=== BRIEF ===
Make an exact copy of the entries below with the pictures removed.

=== ENTRIES PROVIDED ===
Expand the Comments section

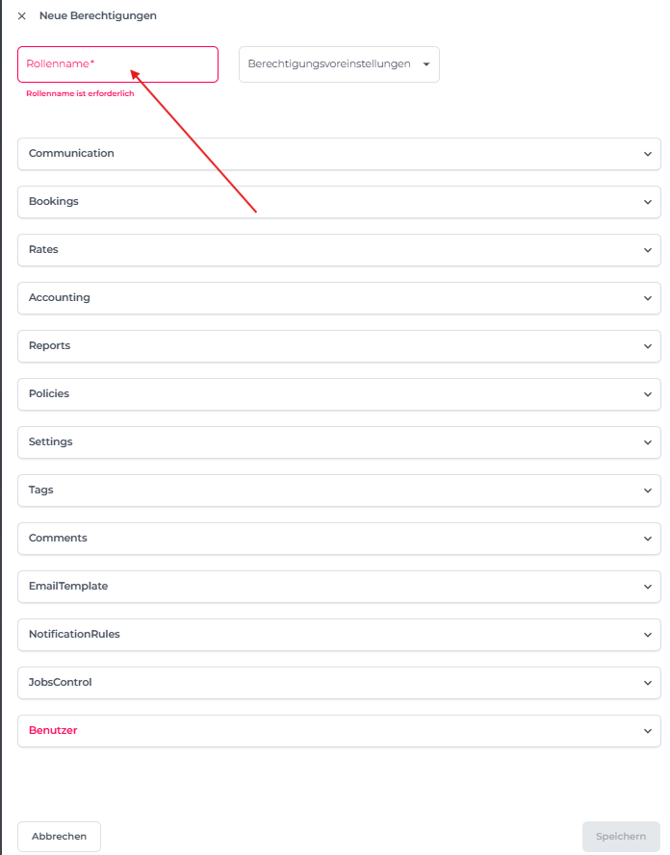tap(338, 538)
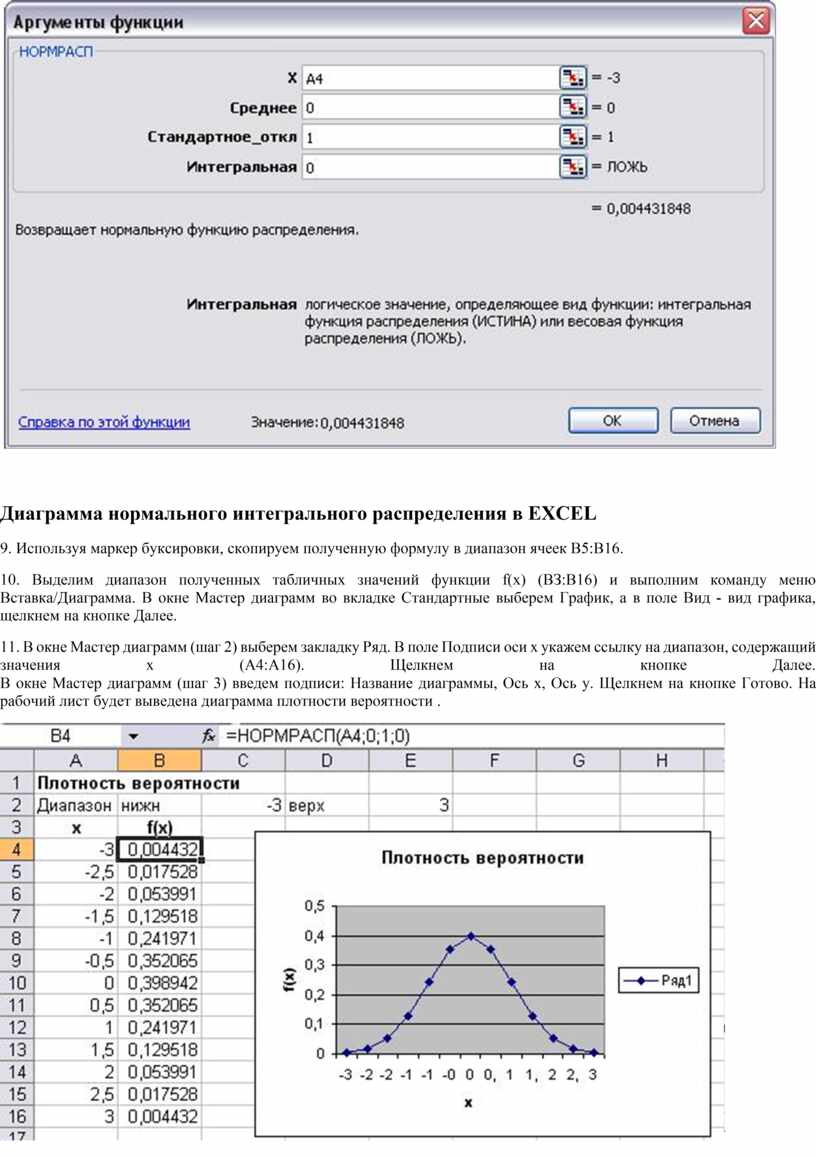Focus the Среднее input field
Screen dimensions: 816x1157
click(x=428, y=108)
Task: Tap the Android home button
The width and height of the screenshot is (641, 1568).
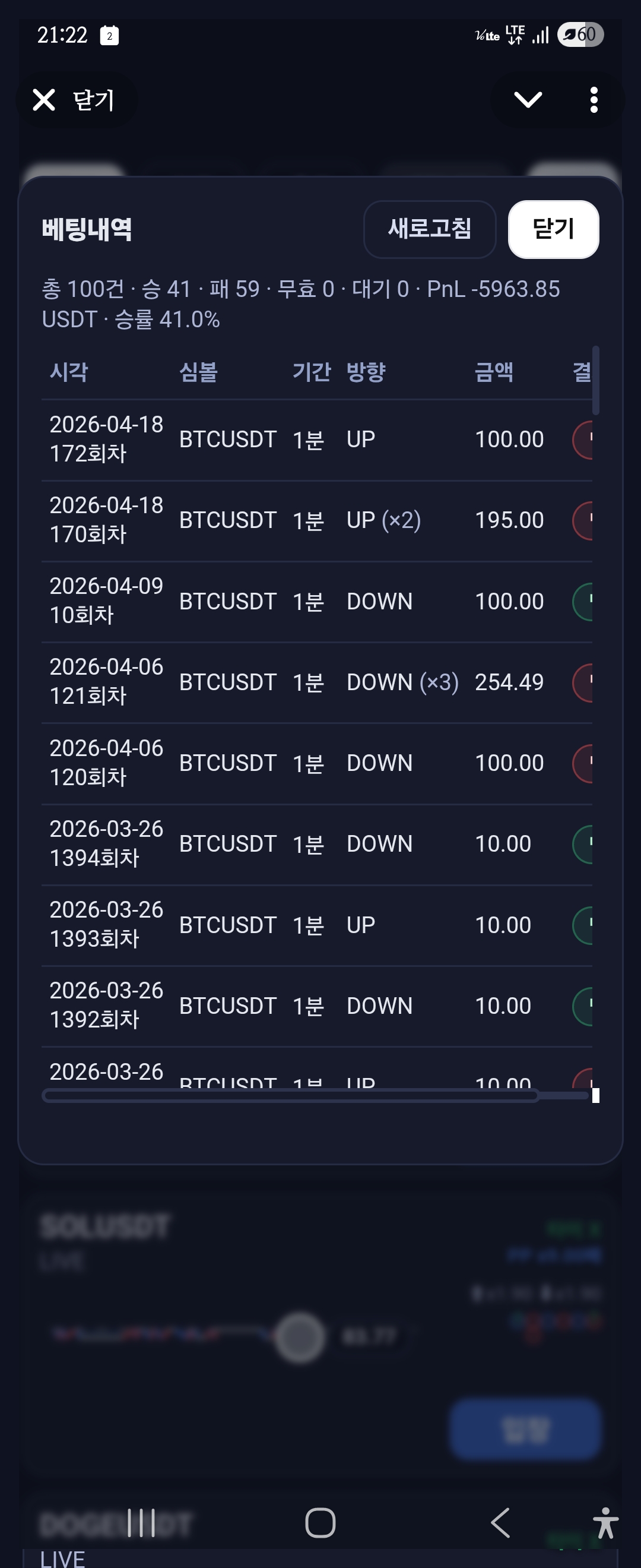Action: (320, 1523)
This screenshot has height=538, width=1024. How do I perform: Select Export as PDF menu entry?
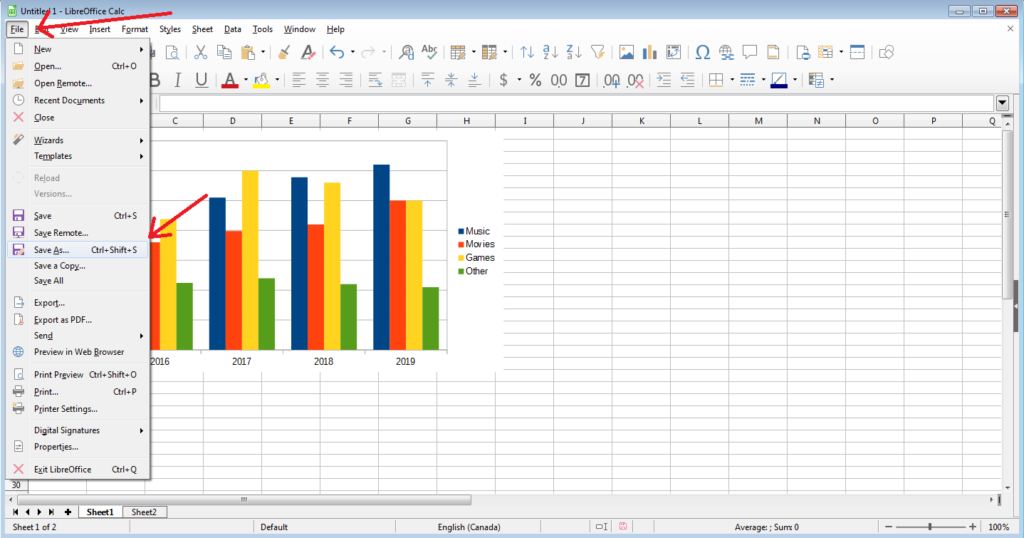[62, 320]
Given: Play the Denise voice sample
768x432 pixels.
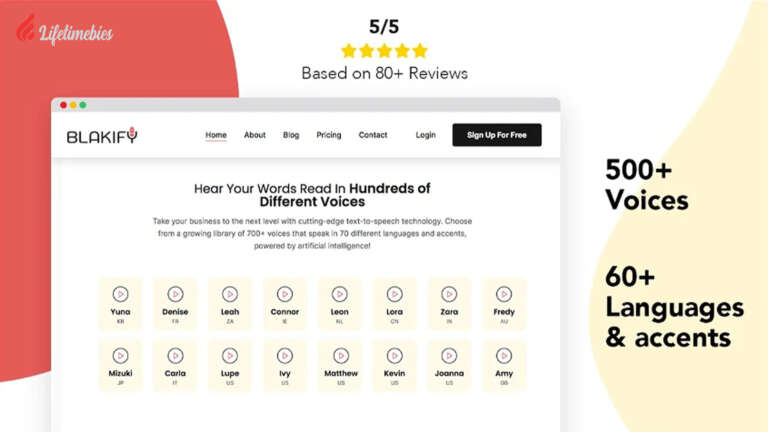Looking at the screenshot, I should point(175,294).

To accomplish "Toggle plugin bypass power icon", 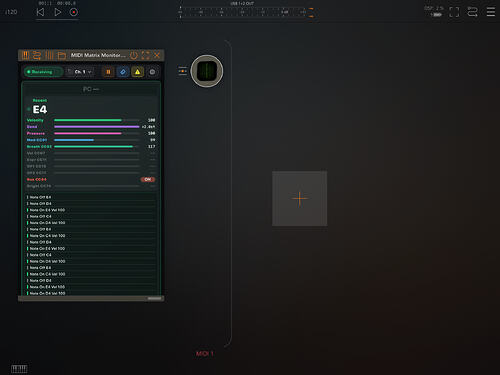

=== RESULT ===
Expand the Comments section

tap(338, 538)
Focus the Среднее input field
Screen dimensions: 816x1157
click(x=428, y=108)
Task: Tap the Android home button
The width and height of the screenshot is (641, 1568).
Action: (320, 1523)
This screenshot has height=538, width=1024. How do I perform: Select Export as PDF menu entry?
[62, 320]
Given: Play the Denise voice sample
768x432 pixels.
Looking at the screenshot, I should point(175,294).

To accomplish "Toggle plugin bypass power icon", 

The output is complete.